Le briefing de l’industrie, de la mode et du textile en Chine, par Renaud Nicolas Petit
Chaque semaine, l’essentiel de la presse chinoise sur l'industrie, le textile et l'économie circulaire. En français, pour comprendre la Chine et les impacts de ses dynamiques sur le monde.
Sommaire :
Édito :
L’économie chinoise est inquiète, mais les milieux industriels taïwanais se sont préparés au retour de Donald Trump.La revue de presse :
Mode : Sur le marché chinois, une place reste à prendre sur le créneau des vêtements de vélo.
Textile : À Shanghai, le textile hésite entre innovation technique et innovation durable.
Développement durable : La Chine réclame plus de coopérations internationales pour toujours mieux exporter ses énergies vertes.
La Chine et les autres : Xi Jinping fait un premier pas vers Trump.
Edito
L’économie chinoise est inquiète, mais les milieux industriels taïwanais s'étaient préparés au retour de Donald Trump.
La Chine est encore marquée par la première présidence Trump.

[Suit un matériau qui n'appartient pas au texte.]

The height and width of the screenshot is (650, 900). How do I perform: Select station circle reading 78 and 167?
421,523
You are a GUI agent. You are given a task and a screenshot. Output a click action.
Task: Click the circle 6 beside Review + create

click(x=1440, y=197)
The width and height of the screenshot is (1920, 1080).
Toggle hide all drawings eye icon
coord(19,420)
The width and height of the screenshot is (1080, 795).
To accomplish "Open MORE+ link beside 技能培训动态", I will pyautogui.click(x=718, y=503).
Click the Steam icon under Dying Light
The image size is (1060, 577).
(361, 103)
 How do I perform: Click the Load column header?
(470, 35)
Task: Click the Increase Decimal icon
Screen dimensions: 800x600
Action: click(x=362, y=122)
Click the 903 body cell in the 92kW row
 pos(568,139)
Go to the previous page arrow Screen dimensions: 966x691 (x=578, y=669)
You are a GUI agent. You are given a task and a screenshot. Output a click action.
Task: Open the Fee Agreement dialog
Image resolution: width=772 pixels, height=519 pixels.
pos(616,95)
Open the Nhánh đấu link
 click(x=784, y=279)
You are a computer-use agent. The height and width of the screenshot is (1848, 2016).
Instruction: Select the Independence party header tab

Pour beaucoup dans tout le pays, il est celui qui a, en quelque sorte, explicité et officialisé la rivalité et l'hostilité entre les deux pays avec sa “guerre commerciale”. (“中美贸易战” en chinois). La presse chinoise s'inquiétait avant l'élection de savoir si un retour de Trump allait signifier une nouvelle hausse des barrières commerciales. De fait, au cours de sa campagne, Trump a déjà évoqué un nouveau tarif de 60 % sur les produits importés de Chine pendant sa campagne. On comprend l’inquiétude de Pékin. Mais que vient faire Taïwan là-dedans ?
De nombreuses entreprises taïwanaises opèrent en Chine avec des usines et des bureaux de représentation. Une nouvelle vague de hausses tarifaires pourrait directement affecter ces entreprises taïwanaises qui exportent depuis le continent. Dès le lendemain de l'élection, le ministre de l’économie taïwanais Guo Zhihui a tenu à rassurer ses concitoyens : des contre mesures sont pensées pour protéger Taïwan du conflit commercial entre la Chine et les États-Unis. Le gouvernement taïwanais s’est même dit prêt à accompagner les entreprises qui envisagent de se retirer de Chine.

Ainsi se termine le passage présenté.